清は、すぐそこで目を見開いて私を見ている。
 私は顔こそ上げたけど、両手はついたままだ。

 清の顔は、それなりに整っていると思う。
 あやに言わせれば、私と清の顔のつくりはそっくりなのだそう。
 表情やたたずまいがあまりにも違うから、普段は別人のように見えるけど、ふとした瞬間の真顔なんかがとても似てる、と言っていた。

 私には、まったく実感がない。
 たぶん私は可愛くなどないから、可愛い顔の清と顔が似ているなんて、信じられない。

 それに、顔がいくら可愛くても……私にとっての清は、可愛いなどと思うひまもない、恐ろしい存在だった。
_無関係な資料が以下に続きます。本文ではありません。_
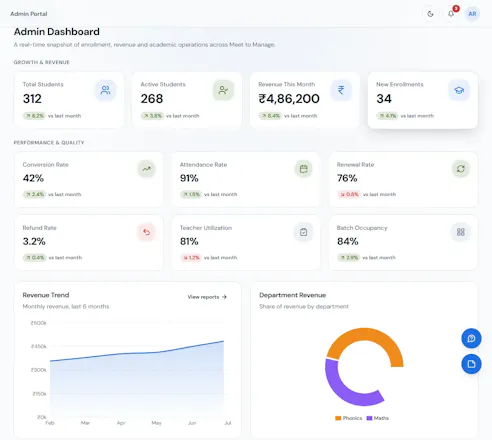This screenshot has width=492, height=440.
Task: Click the Conversion Rate trend arrow icon
Action: [146, 169]
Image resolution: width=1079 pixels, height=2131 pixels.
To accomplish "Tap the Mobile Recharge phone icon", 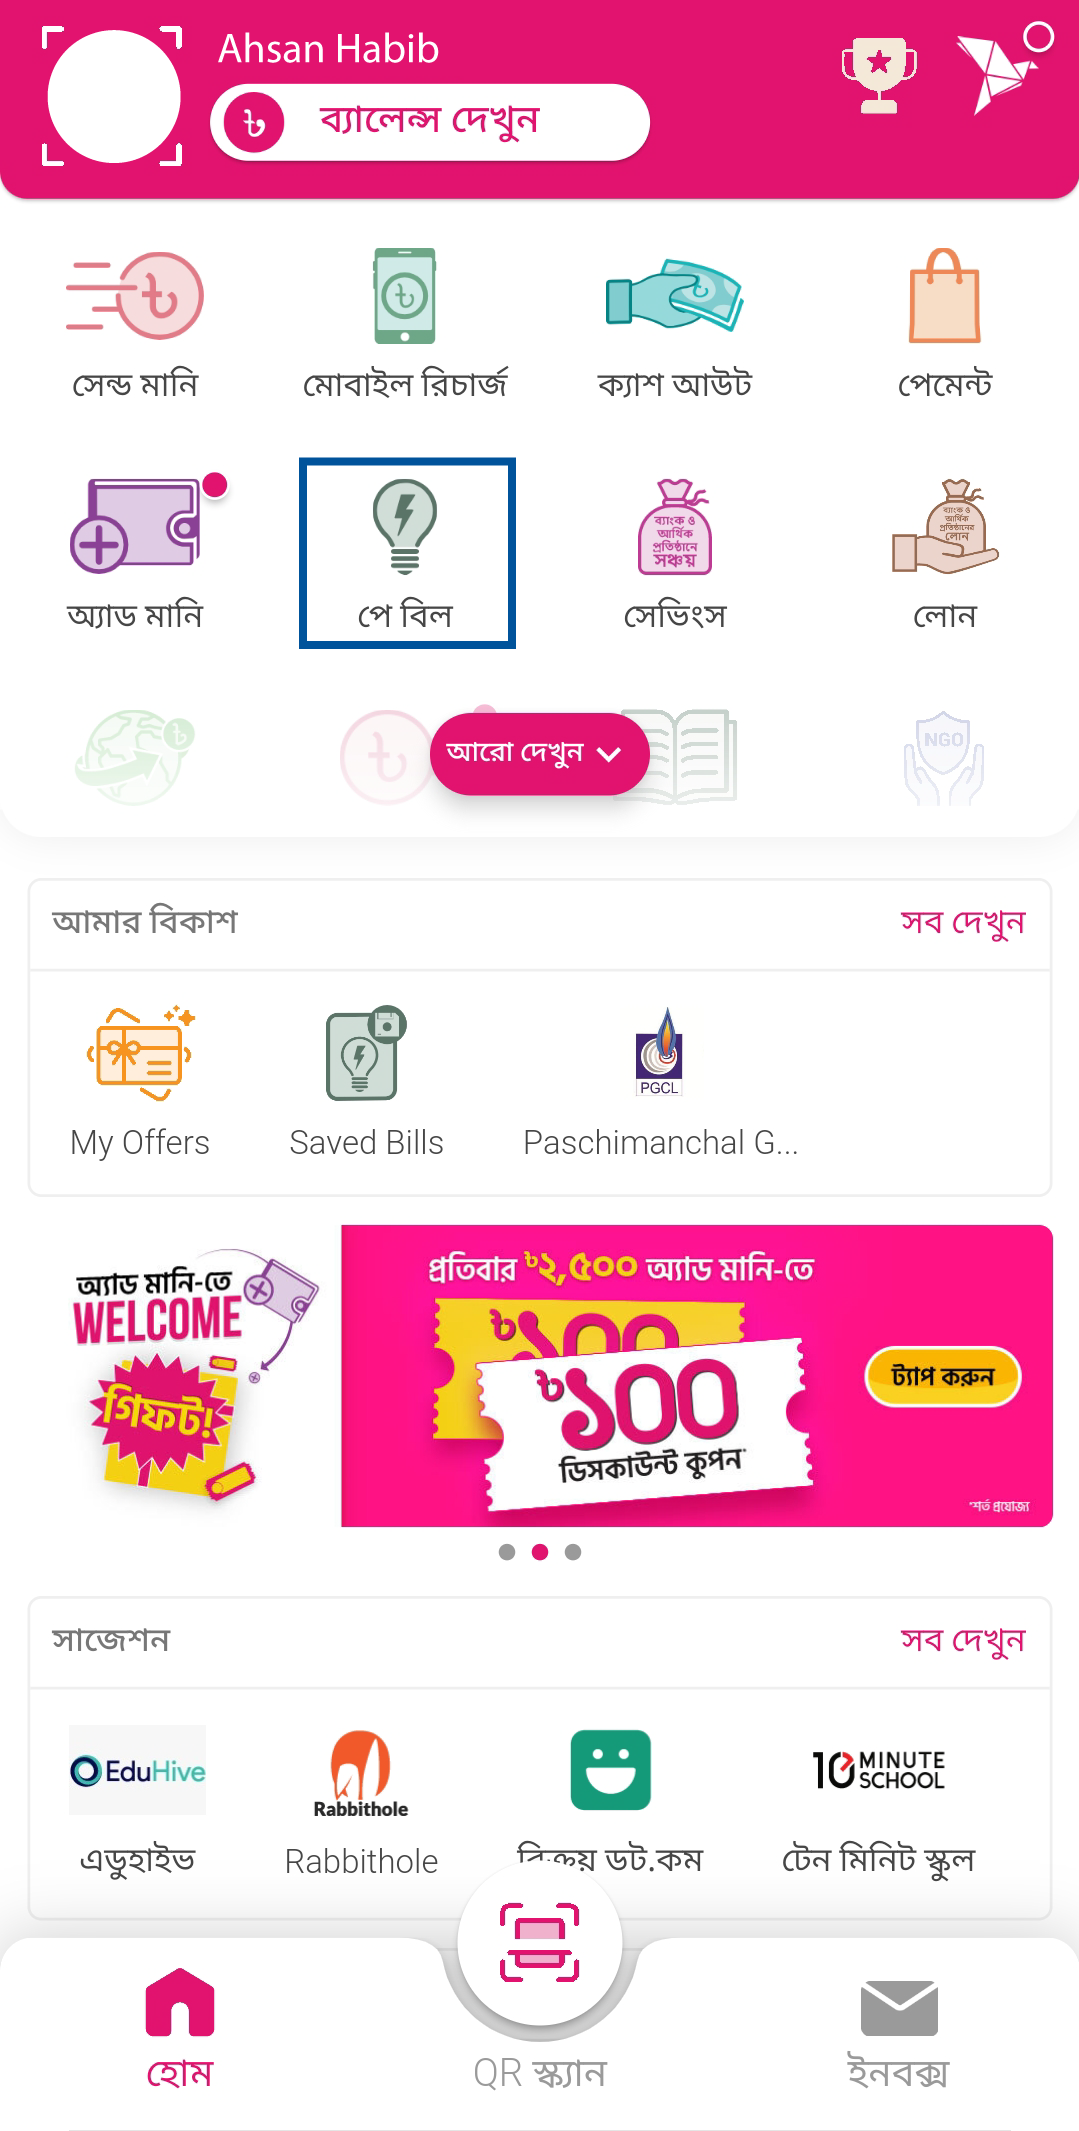I will point(404,296).
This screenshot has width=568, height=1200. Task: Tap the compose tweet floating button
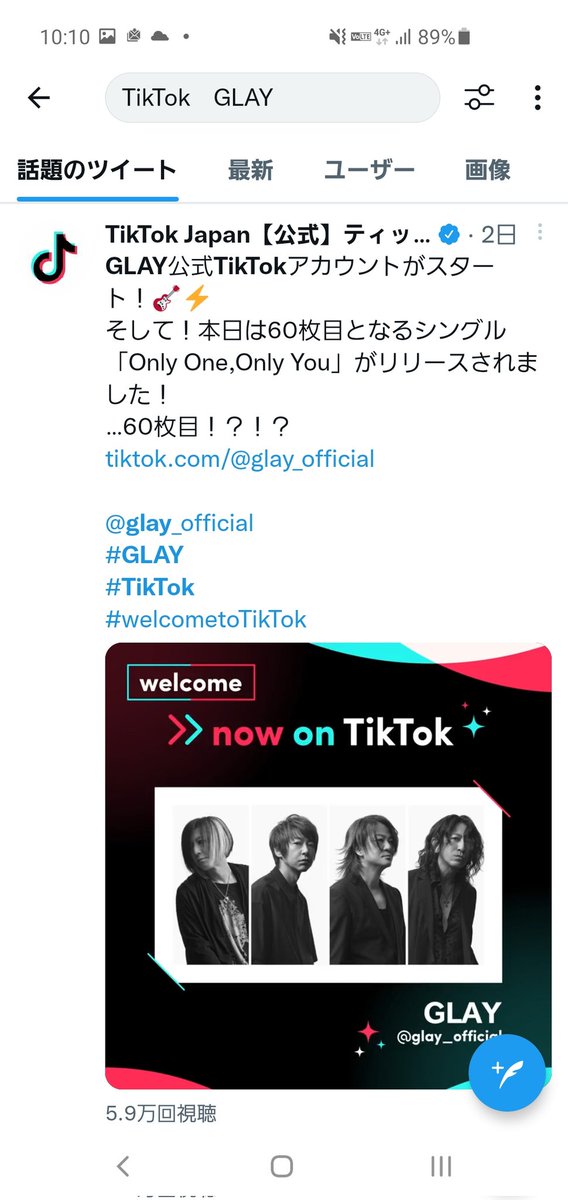tap(506, 1073)
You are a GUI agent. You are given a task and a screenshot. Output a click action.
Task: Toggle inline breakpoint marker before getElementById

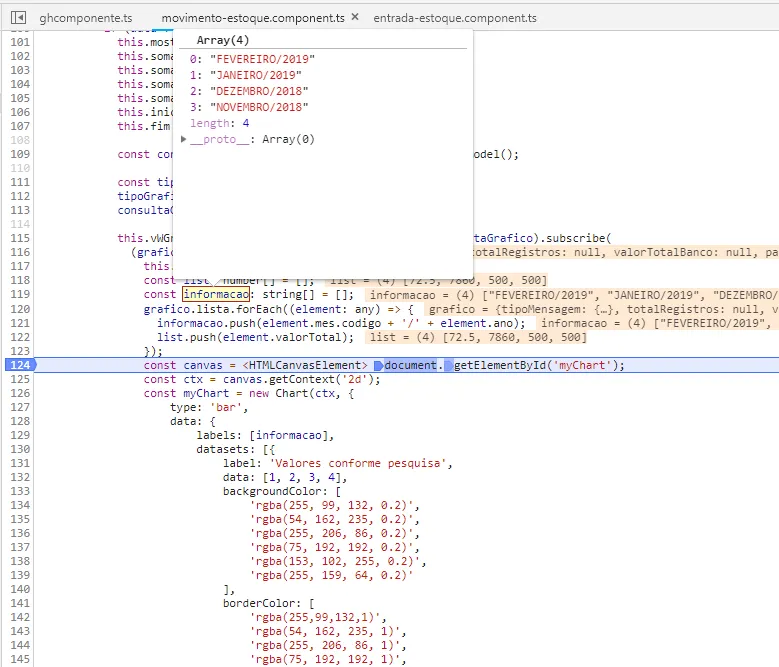coord(447,365)
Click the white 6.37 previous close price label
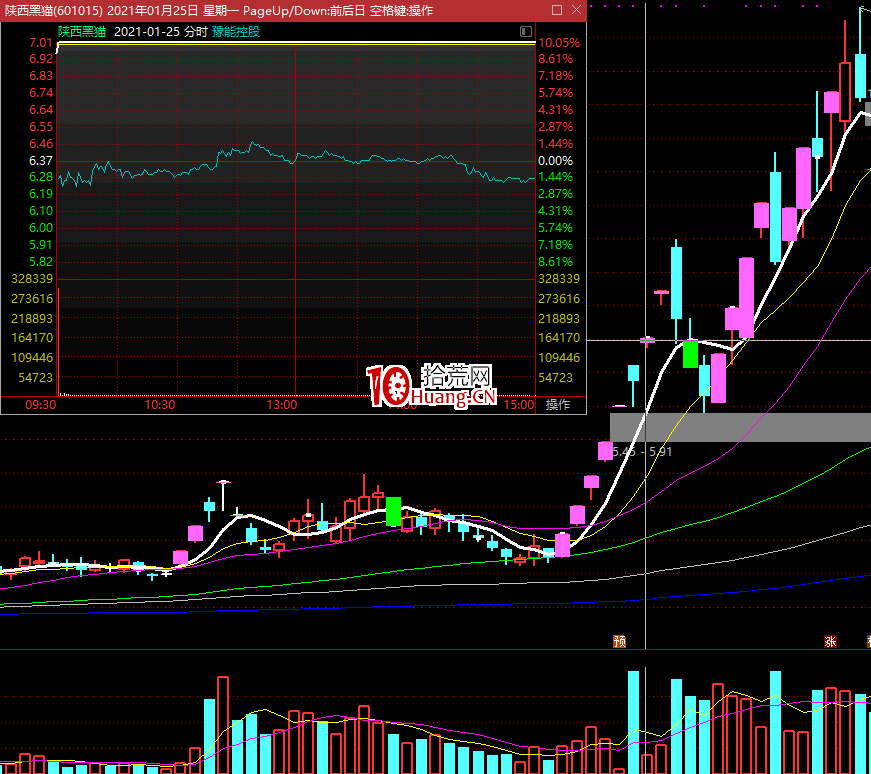This screenshot has height=774, width=871. click(41, 161)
「また、父さまと母さまに怒られたのよ。あんたはわがままだ、って。忌み子といっしょに生まれてきたからだ、って。……とんでもないわよね? あんたが生まれてきたばっかりに!」

 清の両親ということは、私の生みの親でもあるのだけれど、彼らは私のことを自分の「子ども」だとは絶対に認めない。
 忌み子、と呼び、最初からいてはならなかった者として扱っていると聞く。

 清は、地団駄を踏む。

「お母様も……お父様も……うるさい村人たちも、いつも、いつも……私がわがままなのは忌み子の呪いだとか、挙句の果てには水害や不作を収められないのはやっぱり忌み子といっしょに生まれてきたからだとか、とんでもないことばっかり言って。でも、だとしたら私のせいじゃないわよね。あんたのせいよね」

 清は頭を抱えてから、私を見た。

「ねえっ。あんたのせいよね?」
「……そうですね」
「そうよね? それなのに、なぜ私が責められなければならないの。どうして生きてるの。ねえどうして生き続けているのよ。 あんたがいなければ、私は忌み子の呪いがなんとかとか、言われなくてよかったのよ?」

 ……私も、思いますよ。
 よく考えます。
 どうして私は生き続けているんだろうな、って……。